## Exercise goal:
Could you return all of the data exactly as given?

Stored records

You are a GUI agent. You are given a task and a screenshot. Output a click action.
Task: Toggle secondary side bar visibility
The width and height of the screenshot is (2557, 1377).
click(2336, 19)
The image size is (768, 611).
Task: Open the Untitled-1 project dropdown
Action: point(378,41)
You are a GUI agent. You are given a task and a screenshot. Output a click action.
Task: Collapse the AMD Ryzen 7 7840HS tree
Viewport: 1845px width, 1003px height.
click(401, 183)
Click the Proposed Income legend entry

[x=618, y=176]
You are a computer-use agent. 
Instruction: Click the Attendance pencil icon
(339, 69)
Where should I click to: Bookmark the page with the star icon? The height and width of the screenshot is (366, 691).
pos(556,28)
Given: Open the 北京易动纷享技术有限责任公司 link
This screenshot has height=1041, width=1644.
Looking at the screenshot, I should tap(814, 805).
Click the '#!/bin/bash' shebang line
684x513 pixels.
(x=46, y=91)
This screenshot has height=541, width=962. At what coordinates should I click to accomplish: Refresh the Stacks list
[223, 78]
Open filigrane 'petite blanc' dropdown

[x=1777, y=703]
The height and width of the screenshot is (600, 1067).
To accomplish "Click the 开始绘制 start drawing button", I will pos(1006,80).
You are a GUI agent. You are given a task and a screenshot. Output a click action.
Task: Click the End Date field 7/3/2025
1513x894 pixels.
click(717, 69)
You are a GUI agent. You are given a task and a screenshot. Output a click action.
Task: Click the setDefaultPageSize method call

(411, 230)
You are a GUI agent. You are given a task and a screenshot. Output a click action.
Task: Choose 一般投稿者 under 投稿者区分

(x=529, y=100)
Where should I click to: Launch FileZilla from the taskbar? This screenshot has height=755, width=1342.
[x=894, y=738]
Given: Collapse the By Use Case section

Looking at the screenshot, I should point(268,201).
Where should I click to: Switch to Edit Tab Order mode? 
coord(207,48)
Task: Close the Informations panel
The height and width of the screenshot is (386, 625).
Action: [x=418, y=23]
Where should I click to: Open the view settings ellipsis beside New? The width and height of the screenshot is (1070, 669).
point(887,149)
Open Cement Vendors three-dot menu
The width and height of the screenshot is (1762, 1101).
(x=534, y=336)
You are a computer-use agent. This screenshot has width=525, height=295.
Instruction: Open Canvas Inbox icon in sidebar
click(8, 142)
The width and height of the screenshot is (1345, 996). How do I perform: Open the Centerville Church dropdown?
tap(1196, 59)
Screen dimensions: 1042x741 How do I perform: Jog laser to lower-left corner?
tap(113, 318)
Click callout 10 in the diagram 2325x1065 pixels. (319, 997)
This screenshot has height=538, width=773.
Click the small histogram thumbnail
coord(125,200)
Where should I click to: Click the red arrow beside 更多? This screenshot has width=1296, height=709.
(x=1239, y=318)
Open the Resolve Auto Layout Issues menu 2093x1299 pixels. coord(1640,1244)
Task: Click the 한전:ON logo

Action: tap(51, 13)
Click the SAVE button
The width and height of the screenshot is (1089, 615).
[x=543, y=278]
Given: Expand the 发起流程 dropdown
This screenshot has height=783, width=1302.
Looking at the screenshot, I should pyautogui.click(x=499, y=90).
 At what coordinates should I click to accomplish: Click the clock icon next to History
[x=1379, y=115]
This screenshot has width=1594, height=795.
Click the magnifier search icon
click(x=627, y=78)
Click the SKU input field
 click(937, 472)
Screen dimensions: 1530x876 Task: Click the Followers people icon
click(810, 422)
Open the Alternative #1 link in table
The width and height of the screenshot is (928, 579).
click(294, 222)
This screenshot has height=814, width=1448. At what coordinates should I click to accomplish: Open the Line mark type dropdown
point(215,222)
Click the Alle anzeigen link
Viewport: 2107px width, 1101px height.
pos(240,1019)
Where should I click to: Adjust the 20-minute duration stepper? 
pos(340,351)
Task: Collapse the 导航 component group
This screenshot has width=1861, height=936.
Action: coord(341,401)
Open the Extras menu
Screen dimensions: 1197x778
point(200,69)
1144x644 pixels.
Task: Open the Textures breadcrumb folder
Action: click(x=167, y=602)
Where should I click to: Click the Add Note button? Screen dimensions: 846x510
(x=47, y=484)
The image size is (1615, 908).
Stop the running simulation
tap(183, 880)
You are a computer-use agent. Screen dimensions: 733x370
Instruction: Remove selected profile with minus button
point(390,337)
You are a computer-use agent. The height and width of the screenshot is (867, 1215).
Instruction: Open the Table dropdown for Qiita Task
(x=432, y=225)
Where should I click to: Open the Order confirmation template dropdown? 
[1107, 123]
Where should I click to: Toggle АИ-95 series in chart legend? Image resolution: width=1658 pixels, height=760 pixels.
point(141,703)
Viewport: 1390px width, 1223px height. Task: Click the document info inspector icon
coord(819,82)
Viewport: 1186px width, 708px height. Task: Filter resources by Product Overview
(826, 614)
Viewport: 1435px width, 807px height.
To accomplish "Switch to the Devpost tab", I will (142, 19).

## Task answer:
You are a GUI agent. You are given a task and a screenshot. Output a click action.
Task: Toggle secondary side bar visibility
The width and height of the screenshot is (2557, 1377).
click(2336, 19)
The image size is (768, 611).
Task: Open the Untitled-1 project dropdown
Action: point(378,41)
You are a GUI agent. You are given a task and a screenshot. Output a click action.
Task: Collapse the AMD Ryzen 7 7840HS tree
Viewport: 1845px width, 1003px height.
click(401, 183)
Click the Proposed Income legend entry

[x=618, y=176]
You are a computer-use agent. 
Instruction: Click the Attendance pencil icon
(339, 69)
Where should I click to: Bookmark the page with the star icon? The height and width of the screenshot is (366, 691).
pos(556,28)
Given: Open the 北京易动纷享技术有限责任公司 link
This screenshot has height=1041, width=1644.
Looking at the screenshot, I should tap(814, 805).
Click the '#!/bin/bash' shebang line
684x513 pixels.
(x=46, y=91)
This screenshot has height=541, width=962. At what coordinates should I click to accomplish: Refresh the Stacks list
[223, 78]
Open filigrane 'petite blanc' dropdown

[x=1777, y=703]
The height and width of the screenshot is (600, 1067).
To accomplish "Click the 开始绘制 start drawing button", I will pos(1006,80).
You are a GUI agent. You are given a task and a screenshot. Output a click action.
Task: Click the End Date field 7/3/2025
1513x894 pixels.
click(717, 69)
You are a GUI agent. You are given a task and a screenshot. Output a click action.
Task: Click the setDefaultPageSize method call

(411, 230)
You are a GUI agent. You are given a task and a screenshot. Output a click action.
Task: Choose 一般投稿者 under 投稿者区分

(x=529, y=100)
Where should I click to: Launch FileZilla from the taskbar? This screenshot has height=755, width=1342.
[x=894, y=738]
Given: Collapse the By Use Case section

Looking at the screenshot, I should point(268,201).
Where should I click to: Switch to Edit Tab Order mode? 
coord(207,48)
Task: Close the Informations panel
The height and width of the screenshot is (386, 625).
Action: [x=418, y=23]
Where should I click to: Open the view settings ellipsis beside New? The width and height of the screenshot is (1070, 669).
point(887,149)
Open Cement Vendors three-dot menu
The width and height of the screenshot is (1762, 1101).
(x=534, y=336)
You are a computer-use agent. This screenshot has width=525, height=295.
Instruction: Open Canvas Inbox icon in sidebar
click(8, 142)
The width and height of the screenshot is (1345, 996). How do I perform: Open the Centerville Church dropdown?
tap(1196, 59)
Screen dimensions: 1042x741 How do I perform: Jog laser to lower-left corner?
tap(113, 318)
Click callout 10 in the diagram 2325x1065 pixels. (319, 997)
This screenshot has height=538, width=773.
Click the small histogram thumbnail
coord(125,200)
Where should I click to: Click the red arrow beside 更多? This screenshot has width=1296, height=709.
(x=1239, y=318)
Open the Resolve Auto Layout Issues menu 2093x1299 pixels. coord(1640,1244)
Task: Click the 한전:ON logo

Action: tap(51, 13)
Click the SAVE button
The width and height of the screenshot is (1089, 615).
[x=543, y=278]
Given: Expand the 发起流程 dropdown
This screenshot has height=783, width=1302.
Looking at the screenshot, I should pyautogui.click(x=499, y=90).
 At what coordinates should I click to accomplish: Click the clock icon next to History
[x=1379, y=115]
This screenshot has width=1594, height=795.
Click the magnifier search icon
click(x=627, y=78)
Click the SKU input field
 click(937, 472)
Screen dimensions: 1530x876 Task: Click the Followers people icon
click(810, 422)
Open the Alternative #1 link in table
The width and height of the screenshot is (928, 579).
click(294, 222)
This screenshot has height=814, width=1448. At what coordinates should I click to accomplish: Open the Line mark type dropdown
point(215,222)
Click the Alle anzeigen link
Viewport: 2107px width, 1101px height.
pos(240,1019)
Where should I click to: Adjust the 20-minute duration stepper? 
pos(340,351)
Task: Collapse the 导航 component group
This screenshot has width=1861, height=936.
Action: coord(341,401)
Open the Extras menu
Screen dimensions: 1197x778
point(200,69)
1144x644 pixels.
Task: Open the Textures breadcrumb folder
Action: click(x=167, y=602)
Where should I click to: Click the Add Note button? Screen dimensions: 846x510
(x=47, y=484)
The image size is (1615, 908).
Stop the running simulation
tap(183, 880)
You are a computer-use agent. Screen dimensions: 733x370
Instruction: Remove selected profile with minus button
point(390,337)
You are a computer-use agent. The height and width of the screenshot is (867, 1215).
Instruction: Open the Table dropdown for Qiita Task
(x=432, y=225)
Where should I click to: Open the Order confirmation template dropdown? 
[1107, 123]
Where should I click to: Toggle АИ-95 series in chart legend? Image resolution: width=1658 pixels, height=760 pixels.
point(141,703)
Viewport: 1390px width, 1223px height. Task: Click the document info inspector icon
coord(819,82)
Viewport: 1186px width, 708px height. Task: Filter resources by Product Overview
(826, 614)
Viewport: 1435px width, 807px height.
To accomplish "Switch to the Devpost tab", I will (142, 19).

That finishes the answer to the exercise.